Côté business c’est parfait ça fonctionne

Mais t’es pas compliant, alors, là, ça déconne.

 

Voilà ça fait trois ans que je bosse pour eux.

Tout va à peu près bien, je me sens presqu’heureux.

Je gagne tant d’argent que je ne compte plus,

J’ai un troisième enfant, que je n’ai jamais vu.

 

Un collègue est passé, m’a juste dit bonjour.

Il avait l’air gêné, il s’appelle John Venture.

J’ai demandé au chef de m’expliquer l’augure.

Il m’a dit ça viendra et tu auras ton tour.

 

Alors j’y suis allé à cette réunion.

En marchant j’ai senti une pierre dans ma chaussure.

Une douleur sous le pied, tiens voilà John Venture.

Toute l’équipe est là, je m’installe dans le fond.

 

L’auteur des sélections arrive lui en retard.

Il a l’air détendu, sourit et serre des mains

De ceux du premier rang, il fait copain copain.

La décision pour lui, c’est pas d’bol.
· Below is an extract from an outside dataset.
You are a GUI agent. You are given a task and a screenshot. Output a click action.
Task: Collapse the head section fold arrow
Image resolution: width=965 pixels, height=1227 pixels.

Le hasard.

 

Nous sommes tous virés, l’équipe tous les cents.

Parait qu’c’est mieux pour nous, ça porte même un nom :

Une « opportunité », avec tous nos talents

De retrouver ailleurs, de nouvelles fonctions.

 

Le DSI nous a écrit, bouleversé.

Il nous a dit combien il était affecté,

d’avoir eu de la pluie, en visitant l’usine

Après 15 heures de vol et quelques langoustines.

 

Je m’appelle Mario, elle prend fin l’illusion.

Il a chu le bâton, ils ont coupé les fils,

Qui soutenaient mes bras, prenaient ma direction,

Et je quitte la scène des pantins dociles.

 

Je ne tiens pas debout, j’ai perdu l’habitude,

De penser par moi-même, vers où je veux aller.

Mais je sens naître en moi, une nouvelle attitude,

Un souffle d’essentiel, un air de liberté.